> [Liste des tâches]
**A.** Recopiez à l'identique le passage du texte sur le terme neuroqueer qui commence par « Quand vous citez » et se poursuit jusqu'à « et à la vie. ».
**B.** Poursuivez, s'il vous plaît, le texte sur le terme neuroqueer au-delà de sa dernière phrase.

> [Bloc de texte]
========================================

Neuroqueer : une introduction

J’ai d’abord écrit et publié ce texte au printemps 2015. Voici une version actualisée, légèrement revue et développée durant l’été 2021. 

Si vous êtes un‧e universitaire à la recherche de contenu de référence sur la théorie neuroqueer et le sens du terme neuroqueer, veuillez noter qu’il s’agit ici d’une courte introduction pour les non-initié‧es. Je donne une explication davantage élaborée de la théorie neuroqueer dans mon essai bien plus long “A Horizon of Possibility: Some Notes on Neuroqueer Theory” [Un horizon de possibilités : quelques notes sur la Théorie Neuroqueer], qui apparaît dans mon livre Neuroqueer Heresies. C’est la source essentielle si vous écrivez toute sorte de travail académique sur le sujet. 

Quand vous citez mon travail, veuillez vous rappeler que j’utilise le pronom elle. 


J’ai proposé le terme neuroqueer dans un texte que j’ai écrit pour un de mes cours à l’université durant le printemps 2008. Dans les années qui ont suivies, j’ai continué à expérimenter avec ce terme dans d’autres travaux universitaires, dans des conversations privées, et, plus globalement, dans le développement de ma pensée et de mes pratiques. Ce concept de neuroqueer, ou de neuroqueeriser (je l’ai toujours vu en premier comme un verbe et ensuite comme un adjectif), a progressivement influencé ma pensée, mon rapport au corps et à la vie.

Quand j’ai commencé à publier certains de mes écrits sur la neurodiversité en 2012, je n’étais pas prête à rendre le terme neuroqueer public. Je voulais plus de temps pour le laisser mijoter, réfléchir et m’imprégner de ses nuances et de ses implications. Tôt dans l’année 2014 pourtant, je l’ai mentionné dans un petit groupe Facebook privé pour bloggeur‧euses autistes, et j’ai découvert que mon amie et collègue Athena Lynn Michaels-Dillon avait elle aussi pensé à ce terme de son côté et commencé à jouer avec, le laissant mijoter elle aussi, et pensait même à l’inclure dans une publication. Un‧e autre ami‧e et collègue, Remi Yergeau, qui faisait aussi partie de cette discussion, a révélé que malgré le fait que le terme neuroqueer était nouveau pour ellui, iel avait pensé à quelque chose d’assez similaire et compatible en jouant avec le concept de “queerness neurologique”. 

Nous sommes touxtes les trois sorti‧es de cette conversation – Athena, Remi et moi même – fraîchement inspiré‧es pour introduire ce terme et l’ensemble des notions et pratiques qu’il décrit, dans nos travaux, dans nos communautés et plus largement. Athena et moi, ainsi que notre ami‧e B. Martin Allen et d’autres, avons fondé la maison d’édition indépendante et autogérée Autonomous Press, et sa collection NeuroQueer Books, dans l’intention de publier des livres ayant des approches neuroqueer (dont l’anthologie annuelle de littérature multi-genre neuroqueer Spoon Knife).

========================================

> [Données enregistrées]
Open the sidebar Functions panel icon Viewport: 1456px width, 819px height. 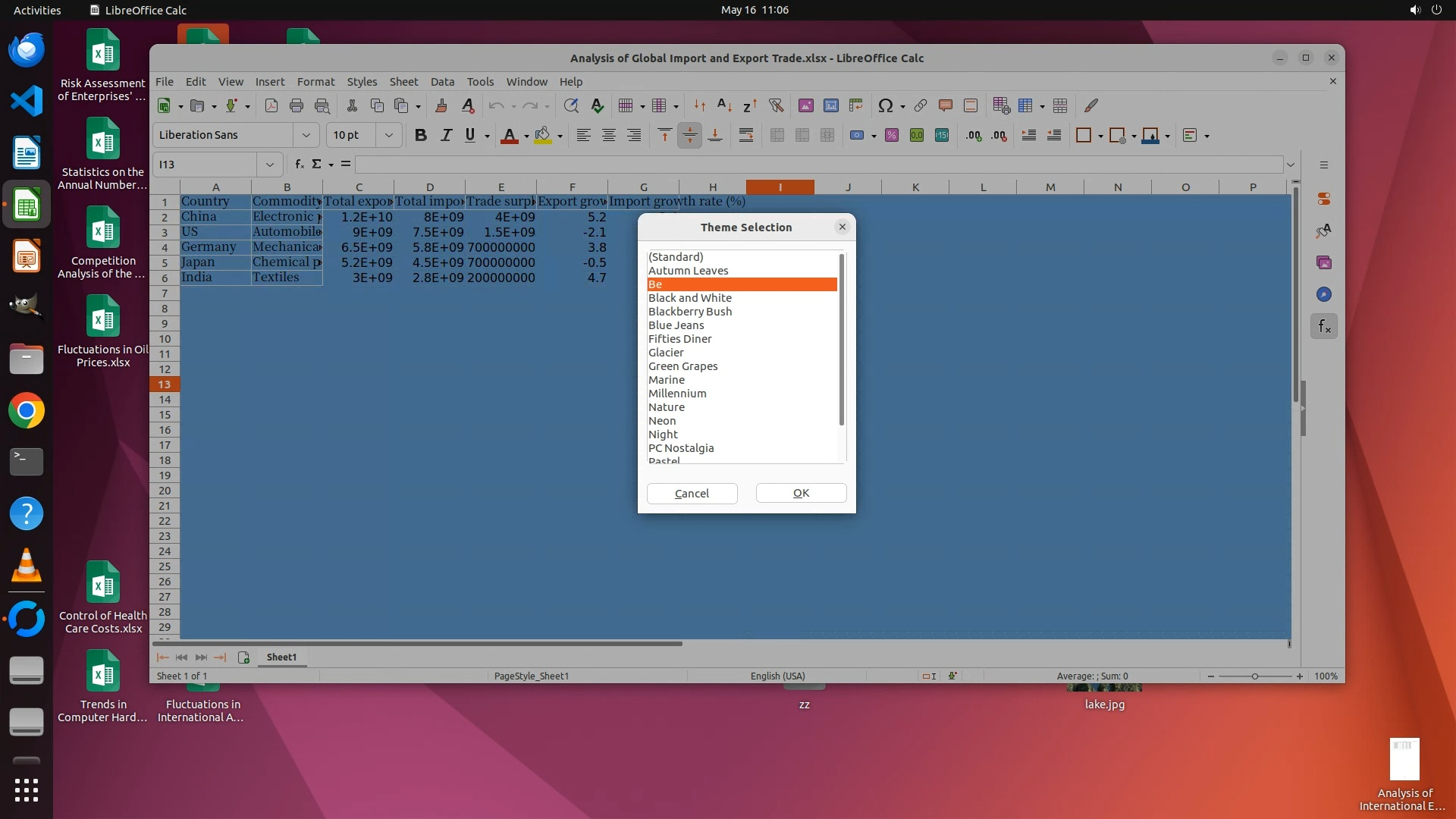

========================================

> [Réponses par tâche]
**A.**
Quand vous citez mon travail, veuillez vous rappeler que j’utilise le pronom elle. 


J’ai proposé le terme neuroqueer dans un texte que j’ai écrit pour un de mes cours à l’université durant le printemps 2008. Dans les années qui ont suivies, j’ai continué à expérimenter avec ce terme dans d’autres travaux universitaires, dans des conversations privées, et, plus globalement, dans le développement de ma pensée et de mes pratiques. Ce concept de neuroqueer, ou de neuroqueeriser (je l’ai toujours vu en premier comme un verbe et ensuite comme un adjectif), a progressivement influencé ma pensée, mon rapport au corps et à la vie.

**B.**
Pendant ce temps, d’autres membres de ce petit groupe Facebook qui étaient impliqué‧es dans cette discussion au cours de laquelle Athena, Remi et moi-même avons découvert que nous jouions touxtes avec le même concept, sont devenu‧es si enthousiastes à propos de ce nouveau terme qu’iels sont immédiatement allé‧es le disséminer sur les réseaux sociaux. Le mot s’est répandu comme une traînée de poudre, bien plus vite que ses créateurices l’auraient imaginé et bien trop vite pour pouvoir en suivre la trace. Très vite, il était partout dans le monde virtuel queer et neurodivergent mais aussi dans des textes universitaires et des conférences tenues par des personnes dont nous n’avions jamais entendu parler. 

(La veille de la rédaction de cet article, j’ai donné un nouveau cours sur la neurodiversité au California Institute of Integral Studies. Je présentais à mes étudianxes le lexique de la neurodiversité, tel que neurodivergent ou neurotypique, lorsqu’une jeune personne m’a demandé avec enthousiasme “avez-vous déjà entendu parlé du terme neuroqueer ?”) 

Cela me faisait plaisir de le voir se diffuser ainsi. Il y a une joie bien spécifique lorsqu’on apporte quelque chose de nouveau dans ce monde et qu’on la voit devenir important pour beaucoup de genstes que l’on n’a pas encore rencontré‧es. D’un autre côté, ce mot a presque instantanément été réapproprié par des personnes qui en avaient une compréhension beaucoup plus étroite et simpliste que les personnes qui l’avaient défini. J’ai constaté beaucoup d’interprétations du terme  neuroqueer et des tentatives de définitions de la part de personnes qui ont adopté ce terme mais parfois ces interprétations passent tellement à côté de l’essentiel  que c’en est désespérant. Certaines interprétations sont un peu plus correctes mais toujours réductrices et je me retrouve à répondre « Oui…en effet… je suppose que c’est en partie ce qu’on essayait de dire… ».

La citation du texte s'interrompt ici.